Recent announcements from Amazon about the expansion of the Echo range of devices indicate that the retail giant is going all in with its development of voice assistants and voice commerce. Alongside this, Google has updated its voice assistant as part of its new line of Pixel phones.

But these updates are just a small part of the picture for voice based platforms — as Internet of Things solutions become more commonplace in the home, the office and the car, voice interaction is the most likely channel for the next generation of commerce.

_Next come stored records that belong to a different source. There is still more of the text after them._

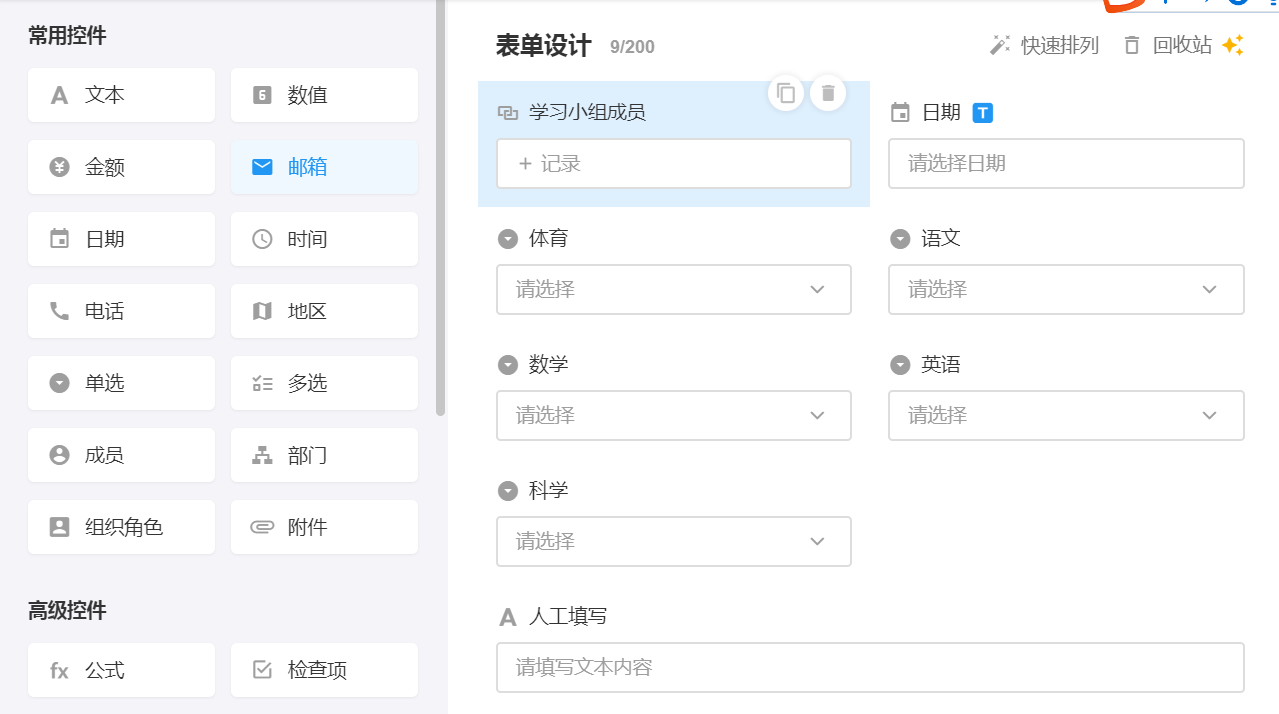Screen dimensions: 1279x714
Task: Add the 金额 amount control
Action: (x=121, y=167)
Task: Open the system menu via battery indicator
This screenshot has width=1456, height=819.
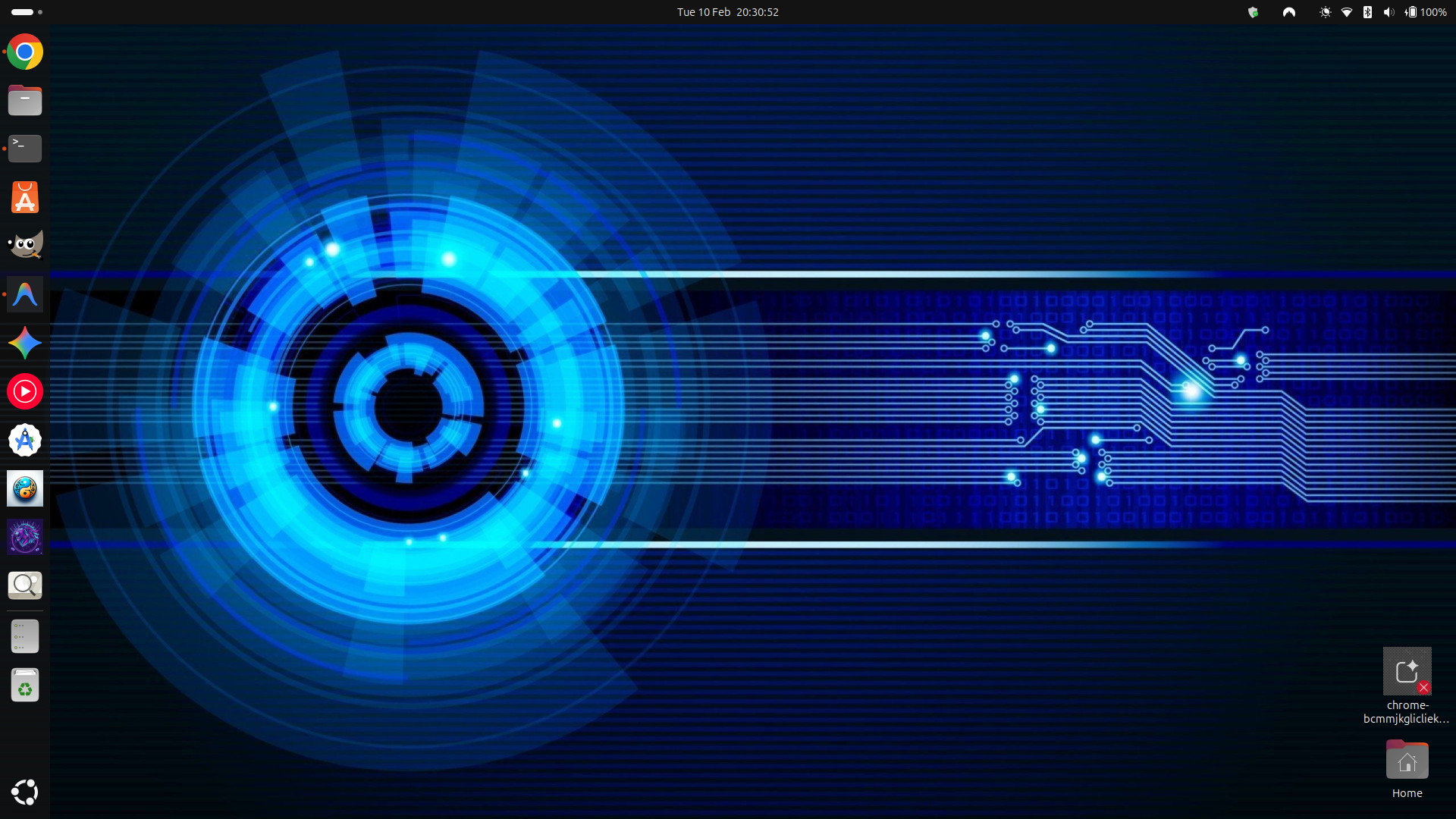Action: pyautogui.click(x=1426, y=12)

As with all nascent technologies, there is a learning curve and a fear of the unknown that will be a gating factor to greater adoption until trust is developed.
Chart: U.S. voice assistant penetration
There are currently around 61 million voice assistant users in the U.S., approximately 18% of the U.S. population, according to research by eMarketer. This includes speaker systems like the range of Amazon Echo devices as well as native voice assistants across mobile platforms such as Apple’s Siri, Microsoft’s Cortana, Samsung’s Bixby and Google's Assistant.

This is expected to grow to over 70 million U.S. users by the end of 2019, spurred by multiple trends.
Amazon Echo Dot and Echo speaker
In tandem with the growth in voice assistant usage is the growth in voice commerce — purchasing goods and services over a voice platform. Research from BI Intelligence estimates that 24 million U.S. consumers will participate in voice commerce in 2017, a number that is set to nearly double within the next two years.

According to Kleiner Perkins, nearly 70% of queries made on Google’s platform are natural or conversational language, pointing to the high degree of advances made in AI over the past couple of years. As further proof of the effectiveness of voice interaction, Kleiner Perkins reports that 20% of mobile queries are now made by voice.

These queries should only grow following the launch of new devices in Amazon's and Google's lineup specifically for voice interaction. While Amazon still does not have a strong mobile platform beyond its line of Kindle devices, Google's Home hardware will have the benefits of integration with its Android smartphones and tablets. Apple's unreleased HomePod speaker also promises Siri integration.
Chart: Deterrents for voice payments
With any new technology there is a learning curve and often a healthy skepticism of the unknown.

Voice assistants and their capabilities are no different. According to eMarketer, 32% of consumers are reluctant to purchase voice assistants due to security concerns and 63% of Internet users are concerned that voice assistants are able to snoop on private conversations.

This skepticism of voice assistants transfers over to voice commerce. This is understandable — presumably if you don’t trust a voice assistant to mind its own business, you are probably not going to trust it with making a payment. In a survey of Amazon Echo owners by BI Intelligence, 42% of people said they would not use voice payments due to security concerns, higher than any other reason given.
Chart: Likelihood of use for authentication
A potential concern for would-be users of voice commerce is authentication — how does the device know that your voice is actually yours?

Consumers are familiar with passwords and PINs and increasingly comfortable with providing fingerprint biometrics to unlock smartphones, but more exotic types of biometric authentication are less trusted. Right now Amazon's Echo devices allow users to control whether voice purchasing is permitted, but without cameras and fingerprint readers and PIN pads, smart speakers have few options for authentication.

The good news is that voice recognition is perceived to be the least intrusive biometric authentication method and is therefore the one with the fewest barriers to adoption.

According to recent findings by Juniper Research, 62% of consumers said they would be likely to use voice authentication for contactless payments. This was closely followed by facial recognition, with 59% of consumers stating that they would be likely to use this for authenticating a contactless payment. More recent and emergent forms of biometric authentication were less popular — eye scanning and heartbeat recognition would be used for contactless transactions by 53% and 43% of consumers respectively.
Chart: Growth in call center fraud, 2015-2016
While concerns relating to voice commerce fraud are warranted, they are negligible at this time.

However, fraudsters are unlikely to be ignoring the growing revenue potential for this entirely new channel. An early indicator of activity in voice fraud and the collective honing of skills by fraudsters can be seen with recent increases in call center fraud.

According to recent research from Pindrop, a company specializing in voice fraud detection and management, there has been a notable increase in global fraudulent activity across call centers from 2015 to 2016.

In 2015, the likelihood of call center fraud was 1 in 2,000. In 2016, this had increased to 1 in 937. According to the research, some industries are harder hit than others — call center fraud at card issuers actually dropped slightly, but banks and retailers experienced significant increases. Banks saw a 62% increase, from 1 in 1,400 to 1 in 867.

Retailers had it even worse, with an increase of 104% in call center fraud, rocketing from 1 in 1,000 calls being fraudulent in 2015 to just 1 in 491 in 2016.